A maior parte do relatório centra-se nos riscos persistentes e emergentes de branqueamento de capitais relacionados com áreas convencionais, como o uso indevido de entidades jurídicas, a falta de transparência de certas transações imobiliárias, a falta de uma cobertura abrangente contra o branqueamento de capitais e o financiamento antiterrorista para os setores afetados ( por exemplo, falta de supervisão dos consultores de investimento), profissionais cúmplices que abusam dos seus cargos ou negócios e lacunas no cumprimento e supervisão de certas instituições financeiras regulamentadas.

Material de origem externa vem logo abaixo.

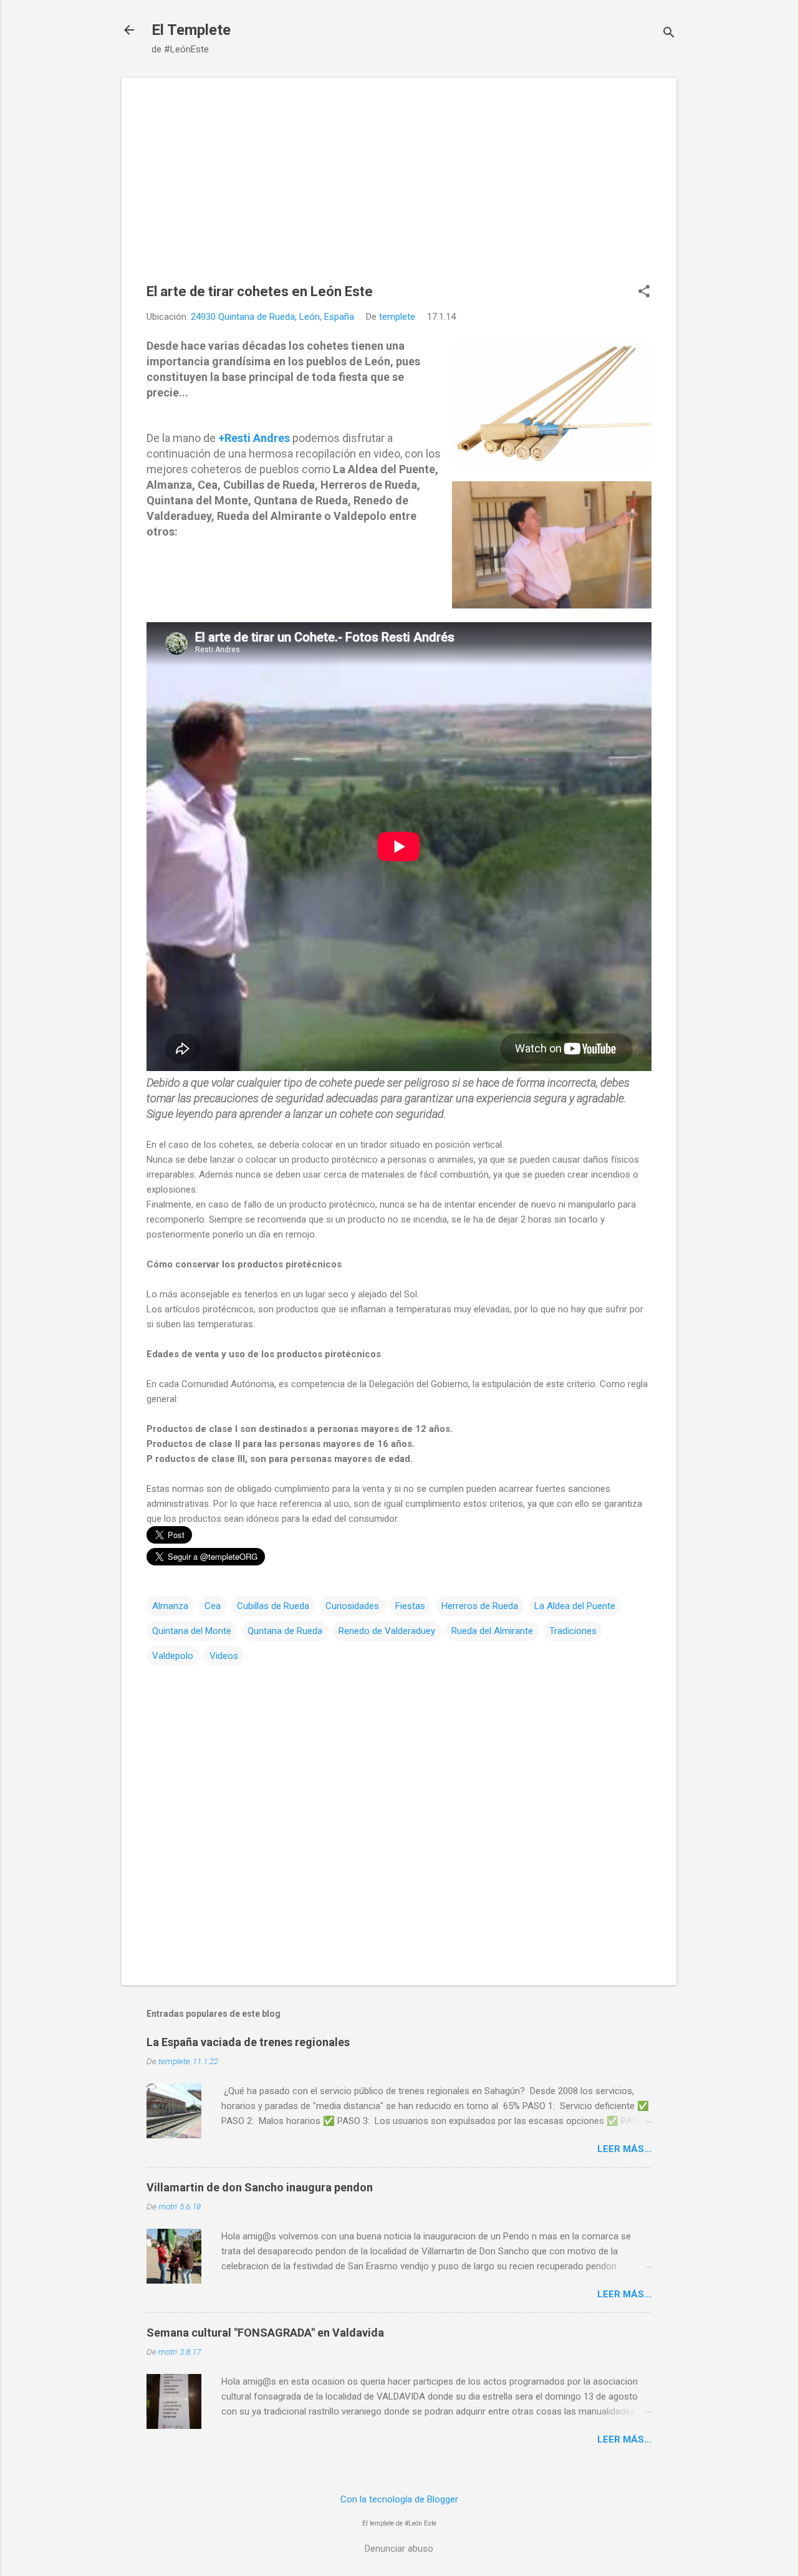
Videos (223, 1655)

Todas estas áreas representam falhas estruturais familiares inerentes ao sistema financeiro tradicional e às práticas empresariais que realçam a natureza sistémica do crime financeiro; Este não é um problema que possa ser atribuído a um tipo específico de infraestrutura tecnológica ou classe de ativos.

Uma solução em vez de um problema

À medida que olhamos para o futuro das finanças e pensamos sobre o rumo que a indústria está a tomar, é essencial examinar continuamente e esclarecer os equívocos desatualizados e flagrantes sobre os ativos digitais. Longe de serem o instrumento de escolha dos criminosos financeiros, as criptomoedas representam uma parcela relativamente insignificante dos fundos ilícitos em todo o mundo. Os dados mostram que os métodos e ferramentas tradicionais, como as transações imobiliárias e as antigas práticas bancárias, são utilizados com muito mais frequência como canais para atividades ilícitas, como o branqueamento de capitais.

Em vez de fazer das criptomoedas bodes expiatórios para crimes financeiros sistémicos, seria bom prestar mais atenção a estas áreas clássicas e aos problemas nelas enraizados. Apesar do ceticismo persistente, dados convincentes provenientes de uma variedade de fontes não afiliadas destacam os desenvolvimentos significativos no setor das criptomoedas e o quão longe estão de facilitar as coisas para os malfeitores. Um problema sistémico requer soluções sistémicas e os ativos digitais devem ser vistos como parte dessa solução e não como um desafio adicional.